September 21, 2010
This article was contributed by Josh Berkus
Version 9.0 of the PostgreSQL database management system was released on September
20, with considerably more "buzz" than a PostgreSQL release has had in a
while. The PostgreSQL Project does a major release every year, but this one
is special. It has more than a dozen major features and nearly 200 minor
improvements, so the release has more new goodies in it for database geeks than any release before it, hence the "9.0" version number.
It includes some things which users have been requesting for years, such as built-in replication. Given this large number of new features, I'm not even going to try to cover them all; instead, I'll pick five very different features as examples and you can read about the rest on PostgreSQL.org.
Binary replication
PostgreSQL 9.0 includes a new mechanism for replicating entire databases which uses binary logs to replicate between servers. Since this is very similar to Oracle's Hot Standby Databases, it is often also called "hot standby". While PostgreSQL already has several other replication tools, including Slony-I, pgPool2, and Bucardo, binary replication supports greater scalability and availability for the majority of PostgreSQL users. It is also simpler to configure and initialize for the most basic configuration: two identical databases with failover.

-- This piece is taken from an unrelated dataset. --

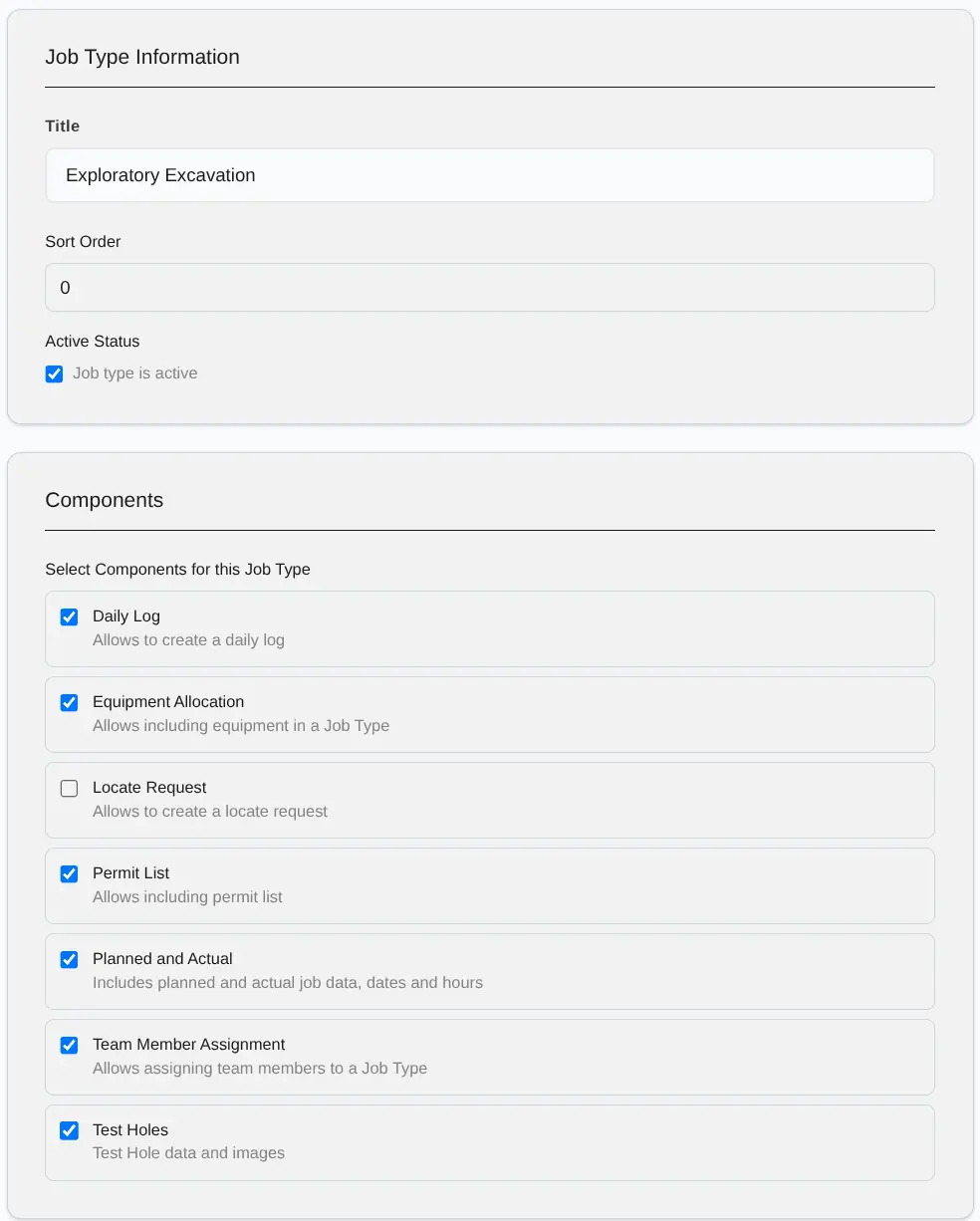Click the Components section heading
The image size is (980, 1221).
pos(105,500)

This feature is also expected to help push PostgreSQL in cloud hosting and software as a service (SaaS) environments. Overhead for each standby database is very low, allowing a single master to support tens or even hundreds of standby databases. Binary replication also works quite well together with virtual machine and filesystem cloning tools.
Binary replication works by copying the binary change logs, called "transaction logs", from one server to another. This builds on the mechanism used for "warm standby" in PostgreSQL for several years, with two important differences: you can now run queries on the standby server(s), and logs can now be shipped continuously over a database port connection. The latter also decreases latency between servers, allowing the standby server to be only a fraction of a second behind.
The new replication was a large, community-wide effort which took two years. Most of the work was done by developers working for 2nd Quadrant and NTT Open Source, but also includes contributions by developers for EnterpriseDB and Red Hat. Plans for 9.1 include administration tools, standby promotion, and synchronous replication.
New triggers
PostgreSQL applications frequently put a lot of programming into the database itself. This includes triggers, which are scripts that execute whenever data changes. PostgreSQL 9.0 expands this capability with two new kinds of triggers: column triggers and conditional triggers.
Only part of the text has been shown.